Ein Kreuzweg zu den
Noten von Franz Liszt, den Opfern der organisierten Kriminalität gewidmet: Das hat
der Verband „Libera“, zu deutsch „Frei“, am Montagabend in Neapel organisiert. „Er
starb an der Gewalt der Mafia“ waren die Kreuzwegmeditationen überschrieben, die der
Caritas-Verantwortliche des Erzbistums, Don Tonino Palmese, getextet hatte. Zu dem
ungewöhnlichen Kreuzweg kamen Angehörige von Opfern, Behördenvertreter und Kardinal
Crescenzio Sepe, der Erzbischof der Stadt am Vesuv.
„Das ist für uns eine
Zeit des Leidens und des Schmerzes. Die Mafia ist auch für die Kirche eine große Sorge;
wir sehen den Tod der Unschuldigen, die vielen Menschen, die auf dem Altar dieser
sündigen Realität geopfert werden, im Lichte Christi.
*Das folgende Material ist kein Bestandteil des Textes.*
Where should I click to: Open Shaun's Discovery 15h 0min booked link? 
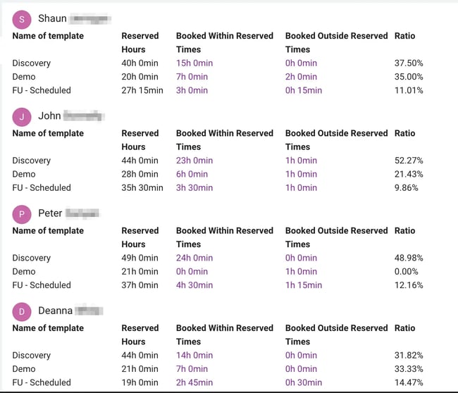coord(194,63)
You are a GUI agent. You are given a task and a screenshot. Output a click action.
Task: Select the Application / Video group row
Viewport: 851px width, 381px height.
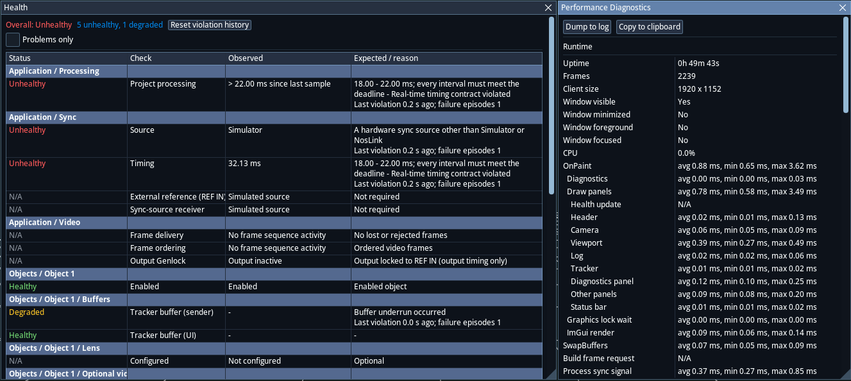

Diese kriminellen Organisationen
schrecken vor nichts zurück, auch nicht vor dem Tod Unschuldiger. Wir Christen haben
die moralische Pflicht, an die Opfer zu erinnern, um die Kraft zum Zurückweisen dieser
Kriminalität zu finden.“
Der Kreuzweg sei „ein Schrei, um die öffentliche
Meinung aufzurütteln, damit sie mit Kraft und Entschlossenheit gegen die Mafia vorgeht“,
formuliert der Kardinal. Aber haben die Menschen in Neapel und der Region Kampanien
überhaupt noch die Kraft, gegen die Mafia vorzugehen, obwohl sie so tief in den Alltag
jedes Einzelnen eingedrungen ist?
„Ich glaube schon. Die Leute sind doch
sehr sensibel für die Befreiung, für den Respekt ihrer persönlichen, aber auch sozialen
und gemeinschaftlichen Würde. Darum scheint es mir wirklich eine Christenpflicht,
den positiven Kräften in der Gesellschaft einen Kräfteschub zu geben, wir müssen alle
etwas tun für eine bessere Welt.“
Beim Anti-Mafia-Kreuzweg gab es zunächst
wie gewohnt einen Bibeltext und eine Meditation. Danach wurden die Namen von Mafia-Opfern
verlesen, unter anderem durch einen Gerichtspräsidenten und einen Staatsanwalt. „Es
mag deplaziert scheinen, Glaubensthemen mit dem Thema Mafia zu vermischen“, schreibt
der „Corriere del Mezzogiorno“. „Aber so ist es nicht. Denn sich der perversen und
gewalttätigen Logik der Mafia zu widersetzen, ist zweifellos ein Zeichen des Glaubens.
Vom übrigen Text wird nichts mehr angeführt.